Addressing the root of health inequities, especially in maternal health outcomes, begins within our health systems and must center around the voices of patients and their needs. The disparities in health outcomes for Black mothers are alarming. In 2020, the maternal mortality rate for Black women was 3 times the rate for White women in the United States.
These disparities exist due to several contributing factors, including lower quality healthcare, structural racism, and implicit bias from healthcare providers, as well as undetected underlying chronic conditions. Health care providers and health systems have a responsibility to better support Black mothers and birthing people in order to address inequities and subsequently contribute to improved health outcomes and decreased health disparities.
Accelerate Health Equity (AHE) is currently conducting a study focused on understanding what physicians, hospitals, and other health care providers can and need to do to achieve more equitable prenatal care. Our goal is to help create a system where patients feel supported through their pregnancy journey, and where patient care is more holistic — how can we ensure that prenatal care goes beyond the clinical? Where can providers fill needed gaps to help connect patients with resources to address all of the aspects of life that affect pregnancy and birth such as food, transportation, and mental health?
In order to achieve our goal, it is necessary to center the patient perspective, as well as the providers, to ensure that our findings help to create change that is achievable and equitable. Though the experience for Black obstetric patients and their health outcomes is our focus, many providers face time and resource strain, making it difficult for them to provide the level of care that they need and set out to. We want health care workers to feel that they have the resources they need to support their patients as a whole person, with a focus on ensuring equitable care.
AHE researchers are currently conducting interviews with obstetric patients and providers to better understand perspectives and preferences on conducting SDoH screenings in a safe, effective, and efficient way. For patients, some of these questions include:
How do their health care providers make them feel?
What are their concerns around experiencing discrimination or racism when they go to doctors?
Who in their doctor’s office would they prefer to talk to about social issues, if not their doctor?

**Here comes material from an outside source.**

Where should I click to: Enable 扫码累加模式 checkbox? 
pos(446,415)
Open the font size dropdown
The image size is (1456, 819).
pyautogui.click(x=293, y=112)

What are the most important social issues that they want their providers to ask them about?
For providers:
What are their biggest hurdles to conducting effective social needs screenings?
How do they feel when conducting social needs screenings?
How would they prefer to document and follow up on social needs screenings in an effective way?
How do social needs impact pregnancy outcomes and care?
We look forward to publishing our findings, and sharing them widely within the AHE network and beyond. This study can help to spark larger discussions within the health system around Black maternal health, and the critical need to center Black mothers and birthing people, their experiences, and their overall health care needs.